Wednesday’s press conference was held after the Utah Department of Health confirmed 188 new virus cases, a 2.9 percent growth increase. The numbers showed a total of 6,620 cases within the state, resulting in 553 hospitalizations throughout the outbreak. It is also estimated that 3,406 patients have recovered. Two more deaths were reported, raising the total number of fatalities to 75. The two Salt Lake County residents were patients at long-term care facilities when they passed away.
Dunn said it is important for Utahns to continue following health guidelines. Social distancing, staying home when possible, and wearing a face mask in public has kept the number of cases low, which has left some residents asking why the restrictions are still in place.
“It can be hard for individuals to understand why we are asking them to continue limiting their exposure to certain people and maintain social distancing practices when we aren’t seeing those deaths and the disease at really high levels here in Utah. I can understand how people are anxious to get back to daily life but we’re not going back to ‘normal’ for some time.”
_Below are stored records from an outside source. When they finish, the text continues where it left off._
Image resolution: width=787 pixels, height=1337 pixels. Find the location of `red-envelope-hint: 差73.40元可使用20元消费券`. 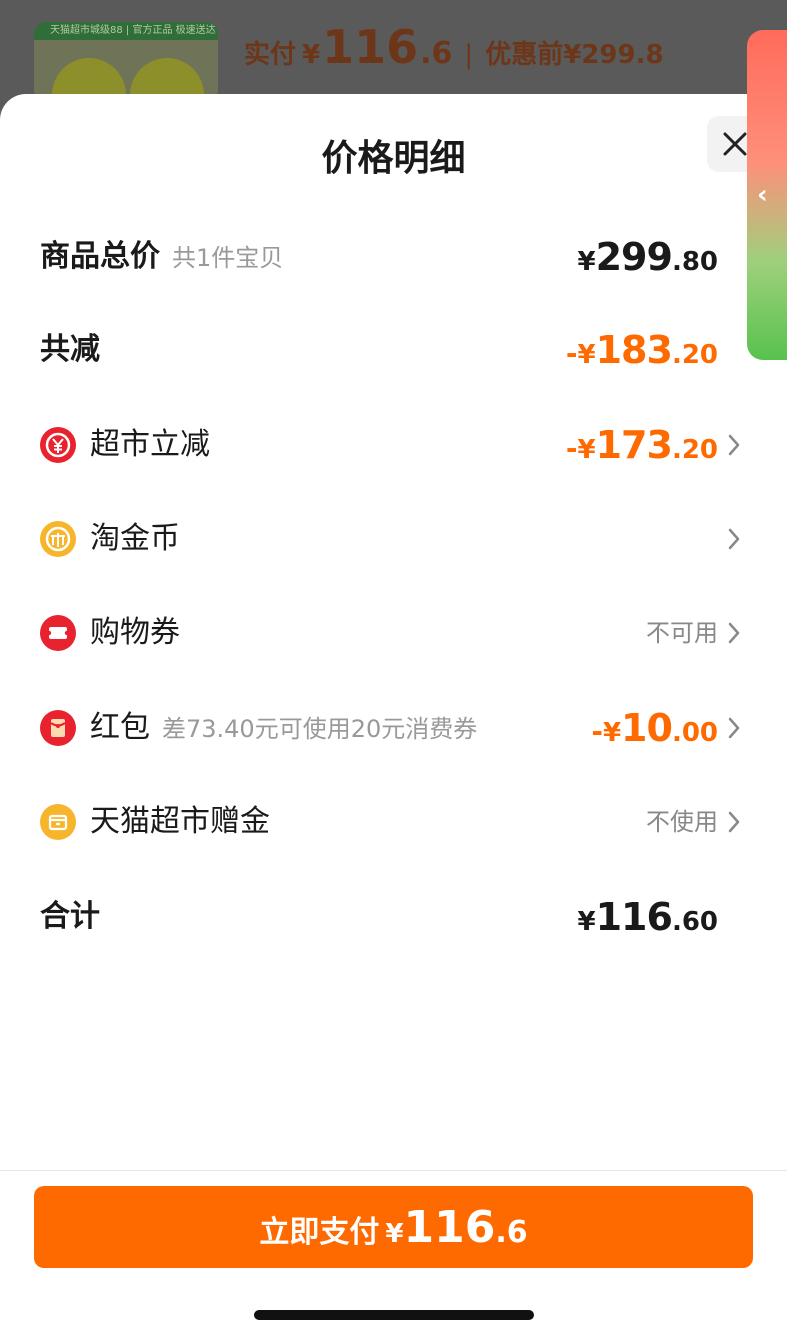

red-envelope-hint: 差73.40元可使用20元消费券 is located at coordinates (320, 729).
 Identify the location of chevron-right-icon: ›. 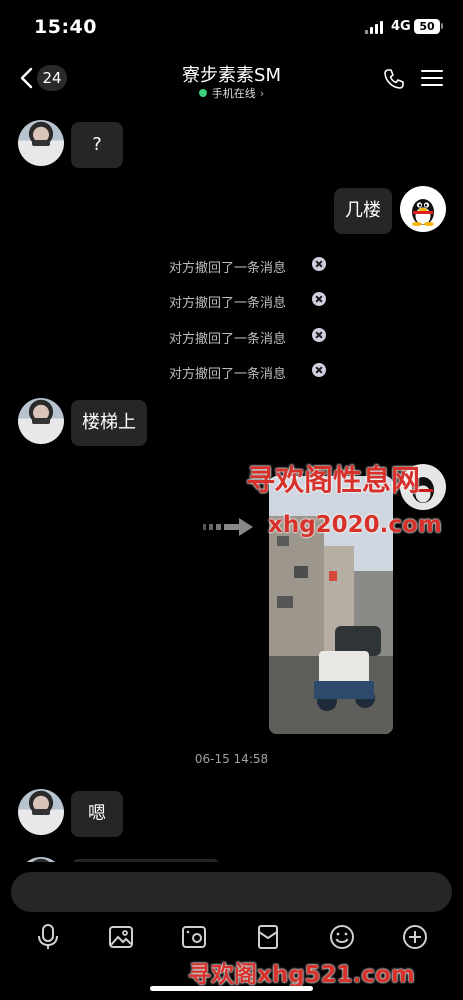
(262, 94).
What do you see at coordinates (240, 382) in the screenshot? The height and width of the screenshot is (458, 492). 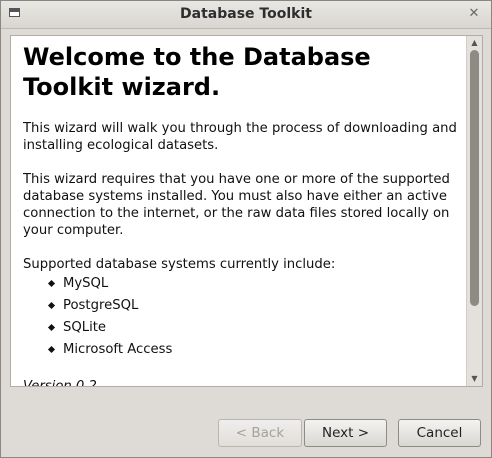 I see `version-label: Version 0.2` at bounding box center [240, 382].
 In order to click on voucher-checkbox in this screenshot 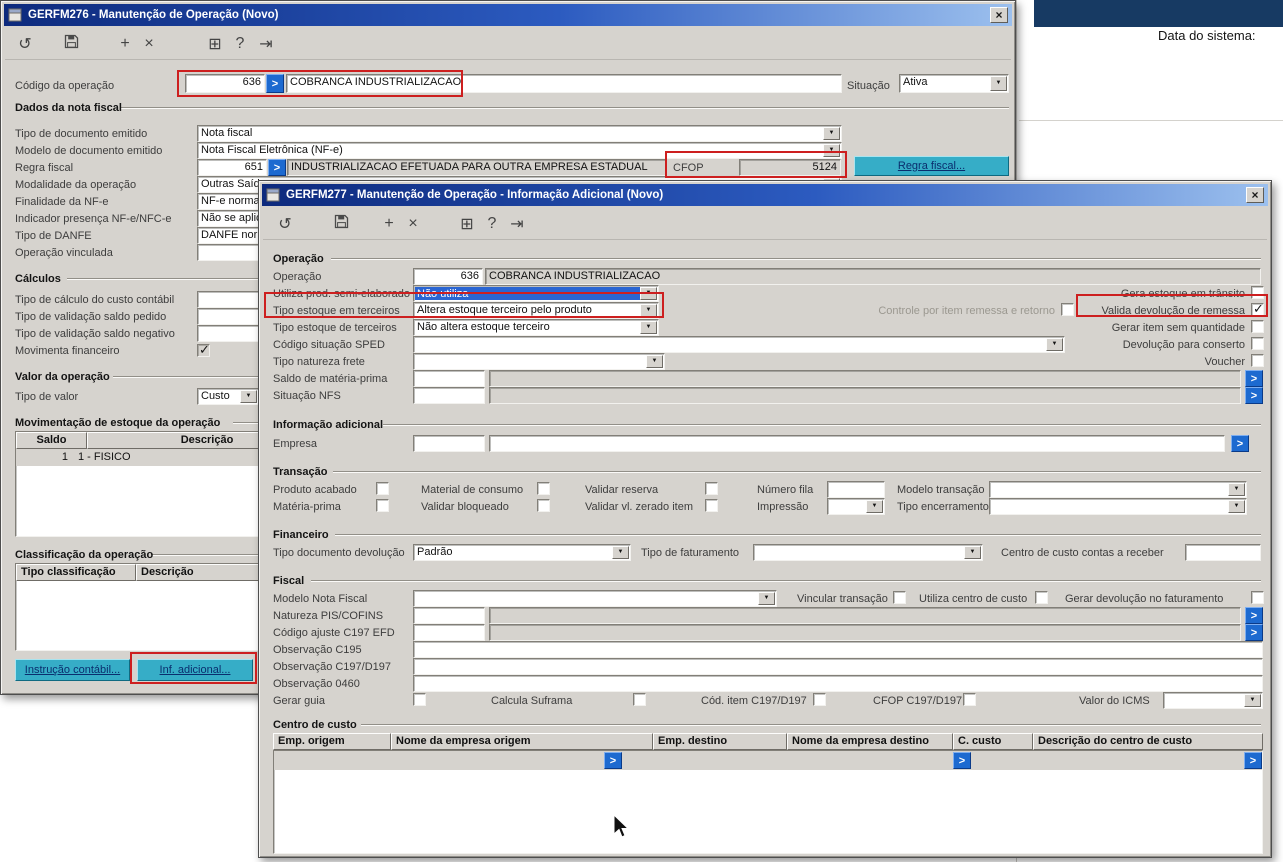, I will do `click(1258, 360)`.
Wednesday’s state capitol press conference was held as the Bear River Health Department reported two new virus cases in Box Elder County and one in Cache County during the past day. Two of the patients were under the age of 18. The other one was between the ages of 18-60. The new cases increase the total, cumulative number in northern Utah to 83. There are 60 in Cache County, 23 in Box Elder County and none in Rich County.
Dunn explained that officials are working with several universities to design models to predict how the virus will continue to spread throughout the state. She admitted, though, that there is no way to accurately predict the future until a vaccine becomes available.
“There are a couple options that are based upon building herd immunity. We are not going to be able to prevent disease effectively until 60-80 percent of the population is immune to COVID-19. That happens in two ways, people get infected or they get a vaccine. We have such low prevalence of COVID-19, my guess is that we are less than five percent, and we are doing studies now to more accurately predict that. We are far away from herd immunity due to everybody being infected.”
The Idaho Department of Health continues to report no positive cases of the virus in Franklin, Bear Lake or Oneida counties. There have been a total of 2,293 cases reported and 69 deaths in Idaho.